Les Chroniques de l'Imaginaire

Capitaine Trèfle - Dubois, Pierre & Hausman, René

Nous sommes en compagnie du capitaine Trèfle, en pleine Ardenne ardeneuse. Le capitaine se dirige à cheval vers un étrange manoir, qu'il se dépêche de rejoindre. D'abord, le temps ne se prête pas aux jeux de la cavalerie. Et puis, il entend des cris en provenance de l'édifice. Un petit être, nullement humain, est la victime des jeux de sanguinaires personnages, bien plus grands que lui. Il n'en faut pas plus pour que le capitaine Trèfle les mette à mal, même s'il laisse échapper celui qui semble être le chef de ces gredins...
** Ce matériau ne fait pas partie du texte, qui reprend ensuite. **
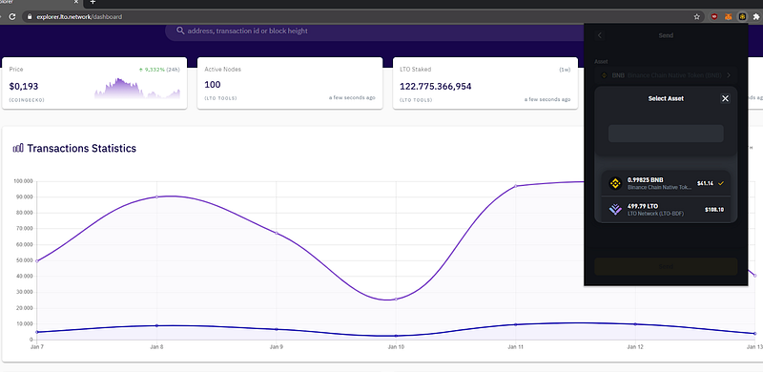This screenshot has height=372, width=763.
Task: Open a new browser tab with plus
Action: [x=93, y=2]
Pour savoir qui est cet étrange petit être tombé maintenant dans les pommes, Trèfle n'a d'autre choix que de se rendre au manoir de Bucane Noctiflore, illustre magicien et astrologue de son état. Après quelques recherches et brèves analyses, l'évidence saute aux yeux de Noctiflore : ce petit être n'est autre qu'un guib, également appelé lutin des sables. Un être qui tire son énergie du sable, et le cas échéant du pâté d'algues et de goémons. Des éléments plutôt bretons, que l'on ne rencontre pas suffisamment dans les contrées avoisinantes.
Alors, le guib, appelé Nourcine, raconte ses mésaventures, notamment avec des pirates menés par Haggard Craspeck, l'homme que le capitaine Trèfle a vu s'échapper lors des derniers affrontements. Il se trouve que Craspeck a enlevé Dodeline, la petite et bien jolie compagne de Nourcine. Le méfait ne peut être laissé en l'état, et bientôt, c'est à bord de Lola, le bateau du capitaine Trèfle, que tout ce petit monde va se mettre à la recherche du monde des elfes, sirènes, et autres créatures imaginaires.

Pour cela, le tour du globe sera à faire, et c'est bien le minimum, pour retrouver Dodeline notamment, mais également pour nous faire admirer des paysages d'une grande variété, dessinés de main de maître par René Hausman !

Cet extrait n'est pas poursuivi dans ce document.